Parenting and Consequences

Last Updated: February 11, 2026By

We live in a “self-esteem” culture that has decided that if parents discipline their kids, if kids are held accountable for bad behavior, it hurts their self-esteem. In fact, just the opposite is true. Now, abusing or neglecting a child certainly crushes self-esteem and confidence. However, appropriate discipline or consequences develop self-esteem. Here are some principles to follow.

  1. Has one of the Four D’s been violated? (See January’s blog article) If so, determine to what degree this is so. This helps you assess whether discipline is needed.
  2. Fit the punishment to the crime. Lying is serious and warrants a serious response. However, a child who has a bad day and is edgy needs patience. We all have bad days when we aren’t pleasant to be around. We want patience, not punishment. Same goes for your kids.
  3. Find what works for each child in each stage of their life.
  • When my very introverted son needed consequences, I told him to go to his room. He looked at me and asked if he could stay there all afternoon. However, when we saw that he resisted doing chores, we began using that as a consequence.
  • My daughter loved doing chores and asked for more the first time I used them with her. However, when we thought about how she hated being isolated in her room for even five minutes, that became her consequence.

Chores for one child and being alone for another. Those worked until they didn’t. We then had to find new consequences.

Don’t take away from your kids things that are really good for them. If they go to a church youth group, don’t rip that away from them. If they take music lessons, don’t take that away. Instead, be creative with your disciplinary actions.

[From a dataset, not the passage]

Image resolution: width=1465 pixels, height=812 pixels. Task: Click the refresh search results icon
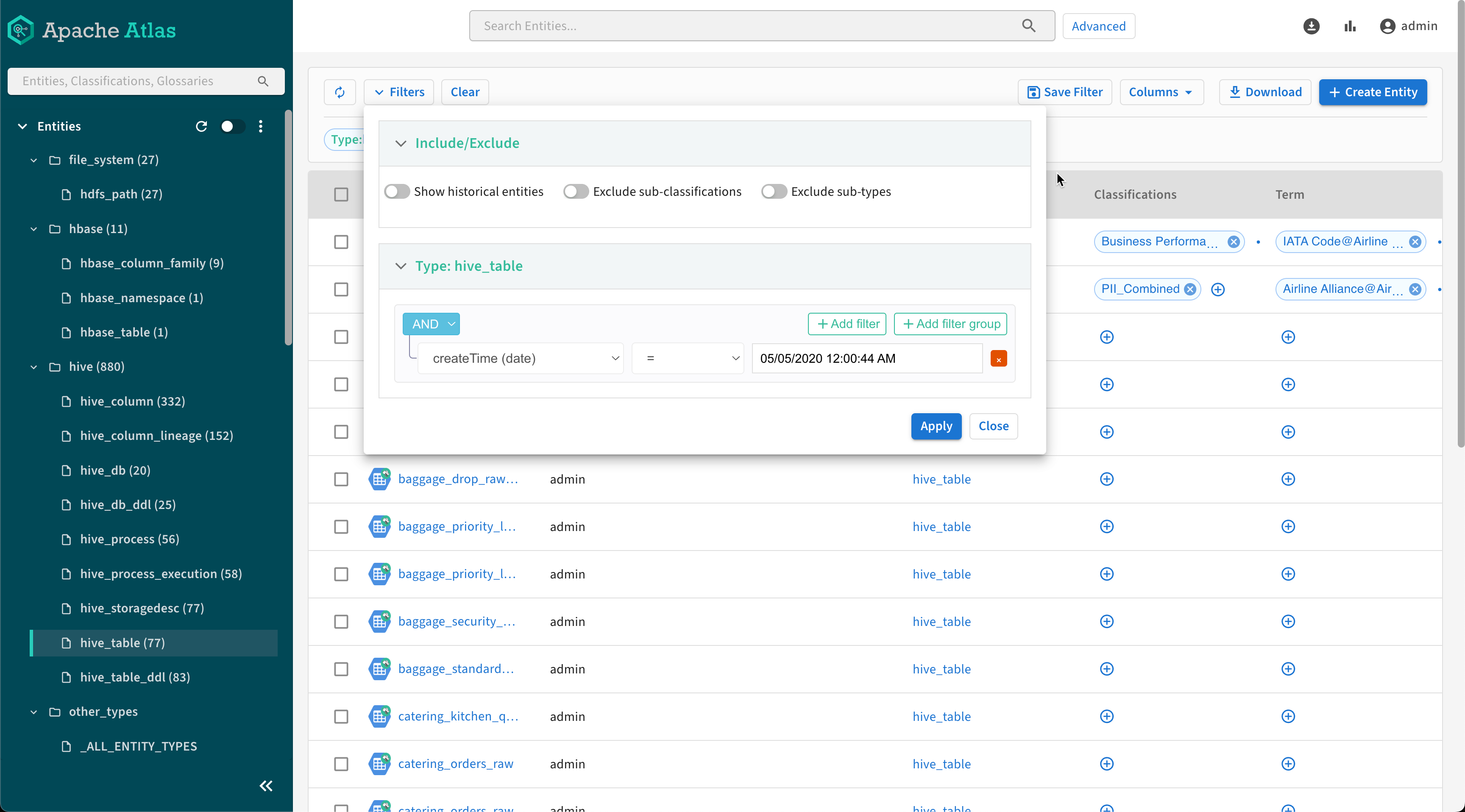(340, 92)
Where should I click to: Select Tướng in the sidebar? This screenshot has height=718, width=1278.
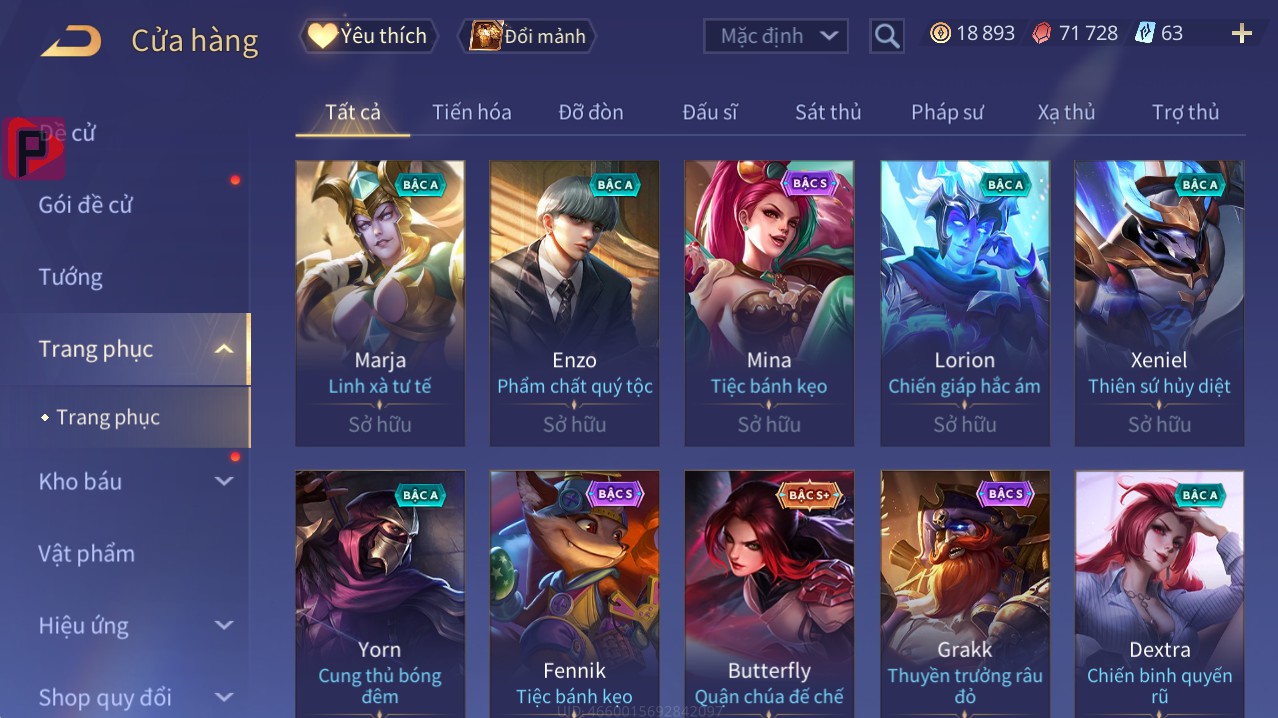pyautogui.click(x=70, y=277)
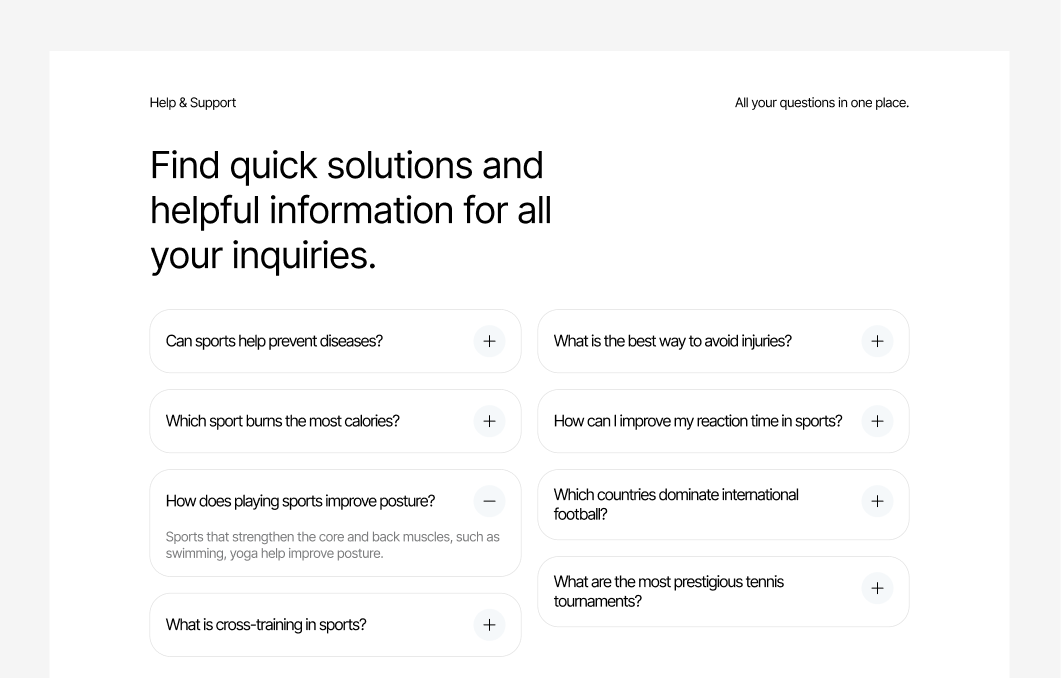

  1. Be realistic. “You’re grounded for life” won’t work—you know it and so do your kids. You must be realistic and practical regarding the consequences you implement.
  2. Wait and think before you dish out discipline. When we’re angry, we can lose up to 30 IQ points. Not thinking clearly means that in the moment we can say hurtful or dumb stuff to our kids. Just like fire safety teaches us to, “stop, drop, and roll,” parents need to, “stop, cool down, and think.” Plus, your waiting means your child is waiting too, which can be an effective parenting strategy.
  3. Follow through. Kids learn very quickly if their parents follow through on the discipline or give in. They know which parent follows through and which one caves. Both parents must follow through on consequences. If this doesn’t happen, your consequence will fail.
  4. Let the child pick the discipline. Give them three appropriate options and make them decide. In the Bible, God used this method with King David after he had been foolish. If it works for God, why not try it with your kids?

One last thing. Be alert to things that sneak in and interfere with your disciplining your children. Don’t let these win.

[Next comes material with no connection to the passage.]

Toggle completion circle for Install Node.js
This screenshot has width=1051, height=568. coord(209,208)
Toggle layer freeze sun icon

  • You’re too busy to remember or follow through.
  • You don’t have the energy to stick to the consequences. Think of your child’s character and the person you want them to be when they leave home.
  • Many parents want to be friends with their kids and are afraid their children will be mad at them. While they may be angry for a short time, they also learn to respect you. This is vital for parenting and your child’s long-term well-being. If you want to be a good parent, you must be willing to be temporarily hated by your child. They love you; their anger will fade. Trust me.
  • Taking the keys away from your teen driver when they’ve been giving rides to younger siblings’ activities can be tough on you. However, stick to your consequence and don’t give in “just this one time.”

This will get you started. Work at it. You’ll make mistakes but keep going so that your kids will become young men and women of character and integrity.